An intense two hours of close-ups of a bewildered Jennifer Lawrence’s face, as she copes with a haunted house and situations beyond her control. It’s not a movie that makes much sense, but neither does a Hieronymous Bosch altarpiece. Javier Bardem is only slightly nicer than he was in No Country for Old Men, but in a Gaslight sort of way. For unrelenting dread, devoid of musical background, this was a well-made movie. I grade it so low only because I wouldn’t want anyone to go see it on my account.
Although this film takes place in Baltimore, it might as well be another country, so foreign to my personal experience is the world it shows, starting with sport? competition? of “step,” which is sort of like synchronized swimmng on land. This is one of those heartwarming documentaries that gets lucky, as we follow a group of high-school steppers from the start of their senior year all the way to their first-ever win at the year-end regional contest. And the individuals singled out for attention get into colleges of their choice. My only reservation was that the “star” of the team and film, a beautiful Michael Jackson lookalike, knew she was pretty and showed it a bit much. The story of underprivileged underdogs overcoming obstacles and winning was totally formulaic, but hey, it’s a good formula.
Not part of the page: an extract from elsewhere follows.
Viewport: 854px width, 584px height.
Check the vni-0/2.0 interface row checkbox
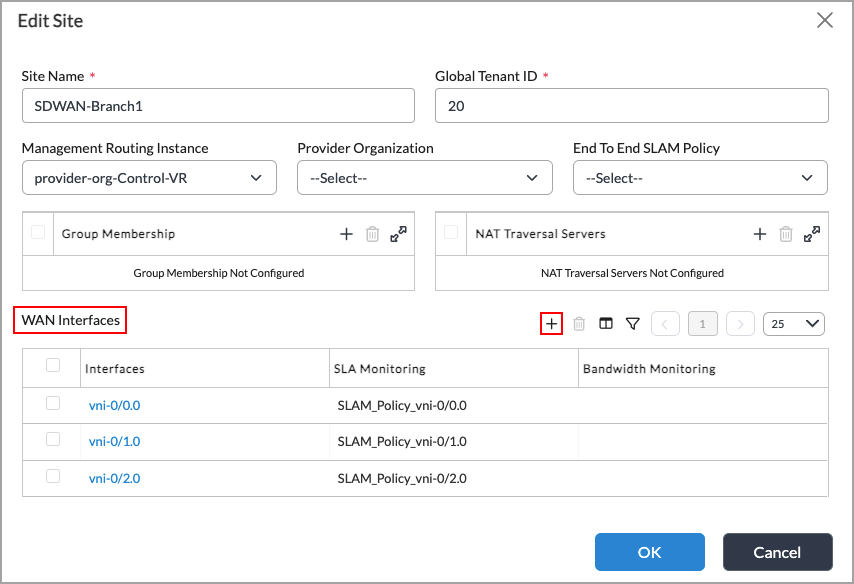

If you think the West Texas of Hell or High Water was bleak, wait until you see Wyoming’s Wind River Indian Reservation in Taylor Sheridan’s follow-up film. Not only is it bleak topographically, economically and psychologically, we see it in the depth of winter, with snow blanketing all signs of life. But bleak can be beautiful, and here the photography creates a mood that is the takeaway, if not the point, of the movie. Jeremy Renner’s Marlboro Man and Elisabeth Olsen’s in-over-her-head FBI agent populate the landscape, along with sullen, disaffected Native Americans: I don’t think there is a smile in the entire 107 minutes. While the story is told almost exclusively through the eyes of Renner and Olsen’s characters, the scene that explains the mystery is somehow shown us through the perspective of the two corpses.